Heather breached the darkness, shattering and tearing it like a veil. There was a dark membrane across it, but it no longer blocked sight to the other side.

Heather lay on the ground, writhing in pain on a cold stone floor. Smiley was ready to jump in, but froze as noticed something else, peering up.

Haunting eyes peered from the shadows, a luminous green glow filling the eye sockets of empty skulls. A black altar. A room filled with clay jars, and a large, unmoving figure with a hulking body kneeling before the undead.

Both Smiley and the skeletons were as confused as each other, each stopping in their tracks. And with a shudder the portal snapped close in a blinding flash.

“You kicked her? You fucking kicked her? Wh—what was that through the portal?” Loki said, his voice trembling.

“Hell.” Smiley coldly said.

He stepped back from the disappearing portal as his only exit closed. Whether his indecision to jump through had killed or saved him, he couldn’t be sure, but without Heather, there was no way to repeat the experiment, even though he had another warp charge.

The forest around them was burning. The academy’s headmaster’s voice began to sound out through the forest, calling everyone back to the academy.

Smiley frowned. He had failed but felt like he was one step closer to his escape, but he guessed they would evacuate everyone and he would have a better chance at escape in the real world.

Or, they would just kill him.

With the temporal robe equipped, Smiley began to sprint back through the forest, passing by the markers he had laid and escaping the reality-warping effects of a broken dimension.

“Hey, wait!” Loki called, sheepishly following along. But he couldn’t keep up with Smiley’s speed.

However, that was the least of Loki’s problems. His fingers started disappearing, turning invisible. The Others were enacting their revenge; the academy had became unstable, allowing them free reign to cast their forbidden spells, and Loki had angered them.

Loki passed by bushes and branches as he ran, but as he went to push them away his hands and body went right through them. Loki knew he wasn’t being erased from existence, instead he was becoming completely imperceivable, though he wasn’t sure which was fate was worse. He had angered The Others, and this was his punishment, a full taste of their powers with only one remedy—to grovel and beg at their feet.

Smiley kept running, ignoring the calls of Loki—until they turned to a distant murmur, becoming nothing but whispering echoes.
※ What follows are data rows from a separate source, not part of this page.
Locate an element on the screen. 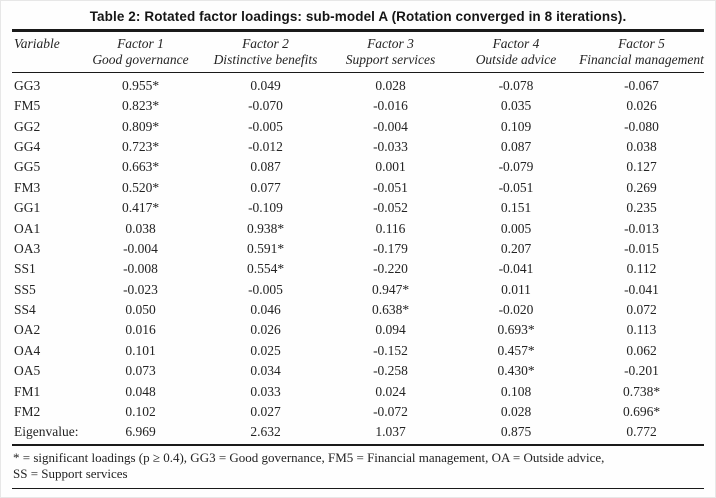 The image size is (716, 498). loading-value: 0.062 is located at coordinates (642, 350).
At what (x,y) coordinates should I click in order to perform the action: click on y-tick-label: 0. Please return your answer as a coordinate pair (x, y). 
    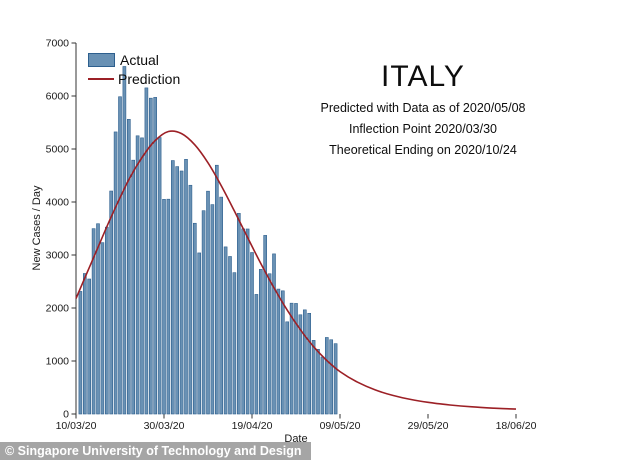
    Looking at the image, I should click on (66, 415).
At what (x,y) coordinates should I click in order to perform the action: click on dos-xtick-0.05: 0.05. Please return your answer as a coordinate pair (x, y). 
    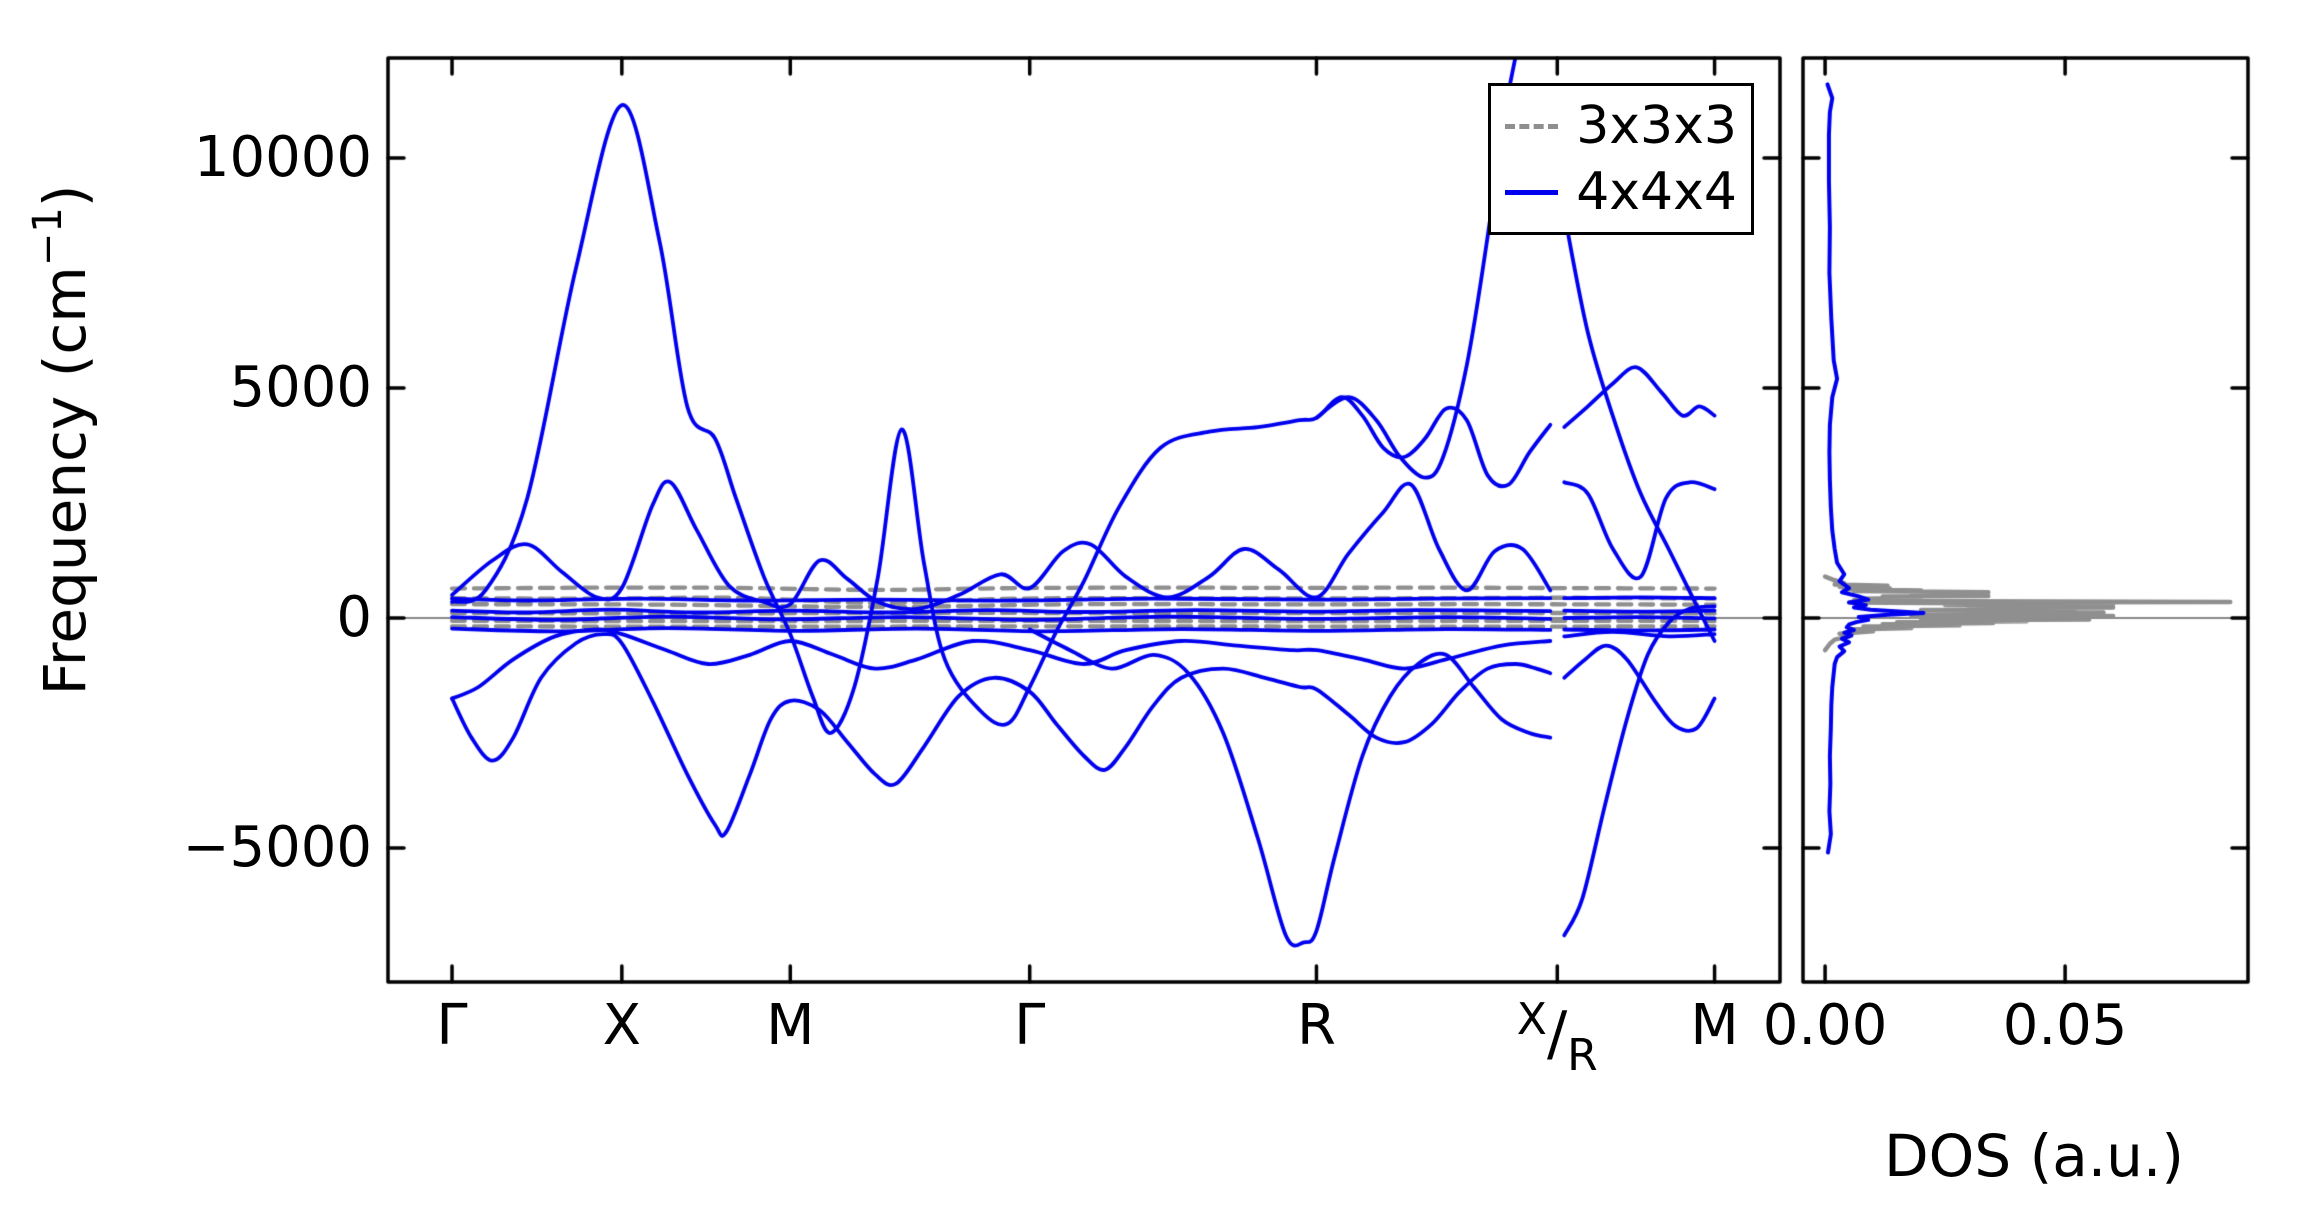
    Looking at the image, I should click on (2065, 1026).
And a few moments later he wondered what Loki looked like, who Loki was, until the name slipped from his mind as if it never existed.
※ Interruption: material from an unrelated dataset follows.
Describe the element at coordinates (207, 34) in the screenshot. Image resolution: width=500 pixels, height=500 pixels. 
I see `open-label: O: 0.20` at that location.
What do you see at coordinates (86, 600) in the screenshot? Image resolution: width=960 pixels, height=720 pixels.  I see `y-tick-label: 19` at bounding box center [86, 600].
The crystal-projected voice summoning all students back to the academy became distorted, sounding slow and deep in some parts of the forest, or fast and high-pitched in others.
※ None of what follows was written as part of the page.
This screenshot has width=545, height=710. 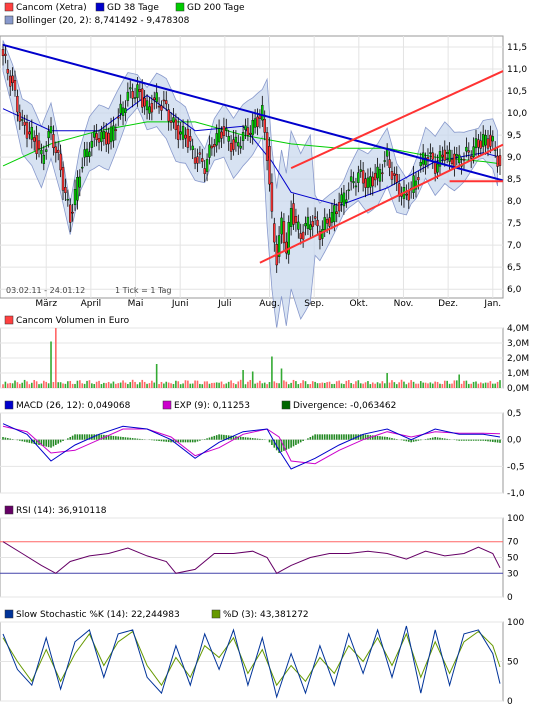 I want to click on legend-swatch-volume, so click(x=9, y=320).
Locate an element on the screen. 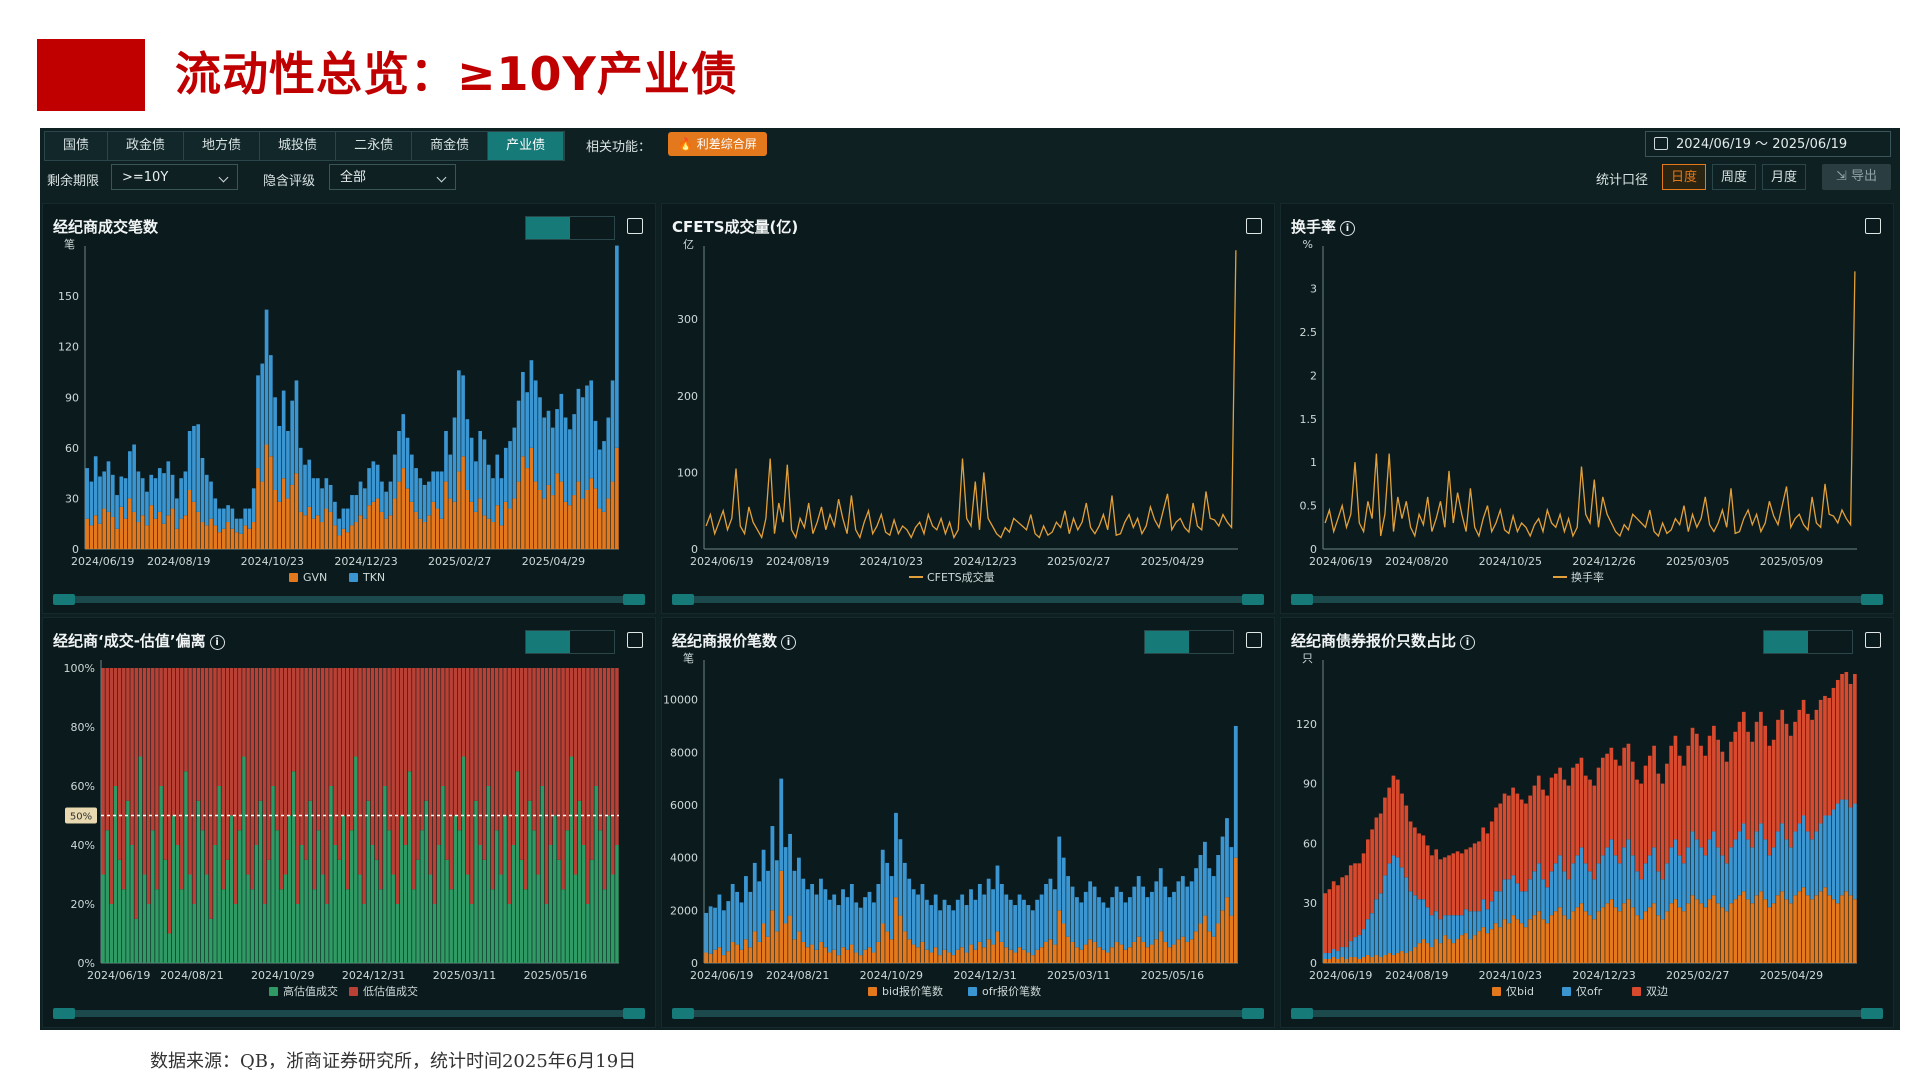 This screenshot has width=1920, height=1080. stat-option-weekly: 周度 is located at coordinates (1734, 177).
Numerous voids began springing up through the mirror reality, pushed up by some unknown force as the trees rejected the ground.

One sprung up before Smiley, blocking his path; the other side of the tree fell into black nothingness and pulled in the earth, leaving only a deep pit behind.

The colorful patterns on the temporal robe were shifting and buzzing frantically, as if they were trying to leap from the fabric and run for cover.

The robe’s patterns were an early warning sign of reality instability, but no matter which way Smiley turned, the patterns never stopped moving.

He grit his teeth and pressed on, following the safety markers he’d laid to the best of his ability, as swiftly as his feet could carry him. He saw some students along the way, but without a second glance he brushed past them, uncaring for their looks of shock and horror as the world crumbled, and uncaring if they followed him or not.